The final character is invalid, and I can't seem to input it, so I can't actually interact with the folder without using the inode. The same happens if I use a longer value like 100, with the exception that the full artist name comes out while the longer album name has the invalid character at the end.

I noticed that, in the case above using 25, the artist name was truncated even though it's only 13 unicode characters (<25), so I'm assuming that it's counting the bytes that make up the 1-4 byte unicode character, rather than each unicode character itself. I haven't tested this on a non-unicode album name, but I did test it with different numbers: even numbers don't necessarily work (100 did not), but powers of 2 (64) and multiples of 4 (24) both work without causing any invalid characters. Since it displays the path without issues through beets, I suspect it might be something to do with the way python handles the characters vs the way bash/ls does.

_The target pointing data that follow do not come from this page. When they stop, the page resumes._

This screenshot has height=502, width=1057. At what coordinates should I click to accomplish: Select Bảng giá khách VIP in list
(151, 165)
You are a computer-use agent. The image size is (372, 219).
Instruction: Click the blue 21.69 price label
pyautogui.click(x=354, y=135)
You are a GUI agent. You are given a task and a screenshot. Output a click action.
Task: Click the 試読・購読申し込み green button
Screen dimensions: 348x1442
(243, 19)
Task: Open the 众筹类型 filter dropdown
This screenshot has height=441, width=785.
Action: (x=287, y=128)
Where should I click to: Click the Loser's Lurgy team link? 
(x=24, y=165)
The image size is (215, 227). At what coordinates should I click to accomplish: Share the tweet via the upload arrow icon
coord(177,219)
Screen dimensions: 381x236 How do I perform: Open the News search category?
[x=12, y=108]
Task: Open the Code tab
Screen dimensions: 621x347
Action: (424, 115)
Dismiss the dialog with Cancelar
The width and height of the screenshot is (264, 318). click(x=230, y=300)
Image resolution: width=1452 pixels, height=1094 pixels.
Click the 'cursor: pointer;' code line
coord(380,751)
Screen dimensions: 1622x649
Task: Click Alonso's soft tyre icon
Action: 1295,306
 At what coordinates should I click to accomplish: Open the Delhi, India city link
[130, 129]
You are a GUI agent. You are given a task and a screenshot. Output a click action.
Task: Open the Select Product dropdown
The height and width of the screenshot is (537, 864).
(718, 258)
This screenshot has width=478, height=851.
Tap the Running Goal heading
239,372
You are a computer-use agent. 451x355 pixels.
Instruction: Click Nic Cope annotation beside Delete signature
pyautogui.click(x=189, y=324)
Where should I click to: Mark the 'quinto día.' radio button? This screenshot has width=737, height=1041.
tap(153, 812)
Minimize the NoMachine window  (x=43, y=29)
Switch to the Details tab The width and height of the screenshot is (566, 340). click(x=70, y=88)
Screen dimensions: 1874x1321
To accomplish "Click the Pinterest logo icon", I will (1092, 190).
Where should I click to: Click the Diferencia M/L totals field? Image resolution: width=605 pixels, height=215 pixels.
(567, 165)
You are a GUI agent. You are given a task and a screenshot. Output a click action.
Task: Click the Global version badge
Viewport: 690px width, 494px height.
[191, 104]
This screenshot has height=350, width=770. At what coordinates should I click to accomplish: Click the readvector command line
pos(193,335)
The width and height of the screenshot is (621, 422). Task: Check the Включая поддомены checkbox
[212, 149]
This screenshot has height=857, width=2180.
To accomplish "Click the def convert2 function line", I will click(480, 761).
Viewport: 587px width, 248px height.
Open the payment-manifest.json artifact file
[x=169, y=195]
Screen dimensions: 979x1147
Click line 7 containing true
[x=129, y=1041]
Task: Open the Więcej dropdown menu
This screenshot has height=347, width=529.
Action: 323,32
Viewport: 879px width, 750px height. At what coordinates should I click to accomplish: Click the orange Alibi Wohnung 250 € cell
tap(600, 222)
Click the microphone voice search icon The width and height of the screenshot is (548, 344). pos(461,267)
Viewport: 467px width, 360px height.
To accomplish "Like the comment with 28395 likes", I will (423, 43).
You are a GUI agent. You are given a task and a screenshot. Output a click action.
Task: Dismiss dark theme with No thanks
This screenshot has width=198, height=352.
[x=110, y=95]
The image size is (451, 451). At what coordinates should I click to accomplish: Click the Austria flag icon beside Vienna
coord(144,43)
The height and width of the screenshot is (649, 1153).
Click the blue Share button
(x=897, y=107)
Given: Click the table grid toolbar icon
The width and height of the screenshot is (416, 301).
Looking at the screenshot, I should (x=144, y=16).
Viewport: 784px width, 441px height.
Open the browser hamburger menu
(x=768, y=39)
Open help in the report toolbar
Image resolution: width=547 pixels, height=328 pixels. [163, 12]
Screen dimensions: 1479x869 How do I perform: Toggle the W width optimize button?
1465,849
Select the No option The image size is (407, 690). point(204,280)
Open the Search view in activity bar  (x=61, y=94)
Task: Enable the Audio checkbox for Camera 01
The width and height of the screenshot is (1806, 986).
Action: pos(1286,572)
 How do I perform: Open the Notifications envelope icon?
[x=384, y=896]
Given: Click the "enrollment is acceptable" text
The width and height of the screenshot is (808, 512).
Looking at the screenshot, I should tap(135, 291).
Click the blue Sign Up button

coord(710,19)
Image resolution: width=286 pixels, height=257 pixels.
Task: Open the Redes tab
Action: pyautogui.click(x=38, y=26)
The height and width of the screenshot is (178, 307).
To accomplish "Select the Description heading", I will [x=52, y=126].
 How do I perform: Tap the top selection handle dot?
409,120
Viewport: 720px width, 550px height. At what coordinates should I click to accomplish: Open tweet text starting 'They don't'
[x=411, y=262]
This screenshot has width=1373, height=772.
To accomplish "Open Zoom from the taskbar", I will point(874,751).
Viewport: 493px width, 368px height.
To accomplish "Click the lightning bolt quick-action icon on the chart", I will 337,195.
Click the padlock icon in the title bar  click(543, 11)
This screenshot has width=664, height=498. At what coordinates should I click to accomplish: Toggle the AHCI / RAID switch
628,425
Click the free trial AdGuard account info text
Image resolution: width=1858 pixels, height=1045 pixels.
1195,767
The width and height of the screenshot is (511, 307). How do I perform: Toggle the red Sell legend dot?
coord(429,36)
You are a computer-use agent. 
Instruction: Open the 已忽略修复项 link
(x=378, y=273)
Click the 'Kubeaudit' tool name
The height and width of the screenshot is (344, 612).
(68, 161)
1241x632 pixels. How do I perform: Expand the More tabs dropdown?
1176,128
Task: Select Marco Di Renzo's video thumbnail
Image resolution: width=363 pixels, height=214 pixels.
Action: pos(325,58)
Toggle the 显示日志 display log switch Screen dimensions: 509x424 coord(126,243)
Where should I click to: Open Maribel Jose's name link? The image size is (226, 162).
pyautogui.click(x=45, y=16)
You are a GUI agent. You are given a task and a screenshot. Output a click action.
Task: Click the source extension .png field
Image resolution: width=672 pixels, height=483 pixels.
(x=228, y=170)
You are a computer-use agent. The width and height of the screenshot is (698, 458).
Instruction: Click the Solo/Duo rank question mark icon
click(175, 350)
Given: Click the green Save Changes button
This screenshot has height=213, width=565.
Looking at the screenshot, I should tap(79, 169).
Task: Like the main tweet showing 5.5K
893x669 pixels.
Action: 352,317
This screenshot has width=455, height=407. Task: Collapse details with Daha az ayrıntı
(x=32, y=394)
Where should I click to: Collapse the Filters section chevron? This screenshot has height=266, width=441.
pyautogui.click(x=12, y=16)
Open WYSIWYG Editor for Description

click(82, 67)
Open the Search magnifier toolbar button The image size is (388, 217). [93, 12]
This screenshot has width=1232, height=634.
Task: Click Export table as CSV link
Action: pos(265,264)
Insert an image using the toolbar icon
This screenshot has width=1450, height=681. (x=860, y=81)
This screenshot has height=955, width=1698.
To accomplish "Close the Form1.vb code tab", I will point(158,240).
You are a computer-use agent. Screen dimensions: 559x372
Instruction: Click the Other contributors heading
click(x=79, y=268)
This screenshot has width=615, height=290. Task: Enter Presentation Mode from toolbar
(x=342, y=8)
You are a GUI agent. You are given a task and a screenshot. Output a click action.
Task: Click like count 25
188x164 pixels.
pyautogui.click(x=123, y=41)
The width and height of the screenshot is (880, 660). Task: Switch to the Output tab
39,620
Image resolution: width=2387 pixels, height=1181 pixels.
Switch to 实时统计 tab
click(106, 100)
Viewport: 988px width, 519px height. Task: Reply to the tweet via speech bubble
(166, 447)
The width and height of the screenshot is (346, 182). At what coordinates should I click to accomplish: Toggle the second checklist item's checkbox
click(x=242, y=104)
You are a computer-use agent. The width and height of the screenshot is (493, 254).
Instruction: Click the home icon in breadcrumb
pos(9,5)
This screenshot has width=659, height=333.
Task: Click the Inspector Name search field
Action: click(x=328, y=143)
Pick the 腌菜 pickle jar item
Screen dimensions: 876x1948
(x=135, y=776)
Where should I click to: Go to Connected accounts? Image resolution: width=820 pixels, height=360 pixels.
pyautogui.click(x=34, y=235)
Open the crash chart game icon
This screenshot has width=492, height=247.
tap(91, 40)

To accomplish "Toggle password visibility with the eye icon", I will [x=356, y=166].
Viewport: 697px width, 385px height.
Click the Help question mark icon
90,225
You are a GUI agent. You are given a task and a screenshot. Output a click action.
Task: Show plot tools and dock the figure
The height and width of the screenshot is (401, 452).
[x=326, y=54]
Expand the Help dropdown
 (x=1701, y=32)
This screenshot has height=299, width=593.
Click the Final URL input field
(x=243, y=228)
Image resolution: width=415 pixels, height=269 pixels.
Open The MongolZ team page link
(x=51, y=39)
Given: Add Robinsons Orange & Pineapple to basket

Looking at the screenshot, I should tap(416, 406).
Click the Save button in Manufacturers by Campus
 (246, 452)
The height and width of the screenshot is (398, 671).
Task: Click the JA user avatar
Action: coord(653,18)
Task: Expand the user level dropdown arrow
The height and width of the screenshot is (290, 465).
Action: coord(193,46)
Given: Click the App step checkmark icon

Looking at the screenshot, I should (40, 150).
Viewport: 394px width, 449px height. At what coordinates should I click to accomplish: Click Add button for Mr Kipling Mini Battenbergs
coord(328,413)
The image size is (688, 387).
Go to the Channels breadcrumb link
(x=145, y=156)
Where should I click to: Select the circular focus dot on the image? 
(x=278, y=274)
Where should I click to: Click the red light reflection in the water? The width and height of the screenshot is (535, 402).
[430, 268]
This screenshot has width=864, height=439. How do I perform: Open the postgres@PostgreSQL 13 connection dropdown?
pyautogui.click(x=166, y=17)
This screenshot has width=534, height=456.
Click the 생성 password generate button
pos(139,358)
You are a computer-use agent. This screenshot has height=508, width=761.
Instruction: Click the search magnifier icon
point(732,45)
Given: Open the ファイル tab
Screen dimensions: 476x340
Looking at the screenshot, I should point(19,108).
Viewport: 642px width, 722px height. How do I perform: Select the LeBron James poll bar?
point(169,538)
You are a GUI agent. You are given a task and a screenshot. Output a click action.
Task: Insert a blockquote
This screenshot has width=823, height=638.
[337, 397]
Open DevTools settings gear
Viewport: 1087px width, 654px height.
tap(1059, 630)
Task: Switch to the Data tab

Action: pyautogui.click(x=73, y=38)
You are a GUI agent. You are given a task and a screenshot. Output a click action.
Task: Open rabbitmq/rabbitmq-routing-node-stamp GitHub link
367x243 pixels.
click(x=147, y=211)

@sampsyo sampsyo added the bug bugs that are confirmed and actionable label Apr 13, 2015
@sampsyo
Copy link
Member

sampsyo commented Apr 13, 2015

Thank you! This is related to #496, where truncation was also creating invalid filenames by bypassing the replace rules.

To resolve this, you could imagine doing one of two things:

  1. Do the truncation on pre-encoded, Unicode character strings.
  2. Somehow ensure, after truncation on the byte string, that we trim partial encoded characters.

The trouble with option 1 is that, on Unix, paths are byte strings—so a filesystem's maximum length is specified in bytes, not characters. (Not sure about Windows; it's probably characters there.) And the difficulty with 2 is that finding the character boundaries amounts to re-decoding back to Unicode.

I'm sure there's something clever we can do to get this right, but I'm not quite sure what it is yet. 😃

@lorentzkim
Copy link

I'm not sure if this is the correct solution (I am not a python developer), but perhaps it's a path towards a solution? See referenced commit.

@sampsyo
Copy link
Member

sampsyo commented May 29, 2015

It's getting there, but since the truncation still happens after the original Unicode becomes bytes, it assumes a specific encoding (UTF-8). We should somehow do the truncation on the original Unicode string and only encode to bytes once.

@untitaker
Copy link
Collaborator

We should somehow do the truncation on the original Unicode string and only encode to bytes once.

Do you plan make max_filename_length specify amount of chars on Unix, as on Windows? Because if not, we might as well use @lorentzkim's solution, but using sys.getfilesystemencoding instead of utf-8.

@sampsyo
Copy link
Member

sampsyo commented Jun 2, 2015

Very good point, @untitaker—without looking again, I think the right answer will be characters on Windows and bytes on Unix. In which case you're probably right—we could just be sure to use the same encoding we used originally to get to bytes.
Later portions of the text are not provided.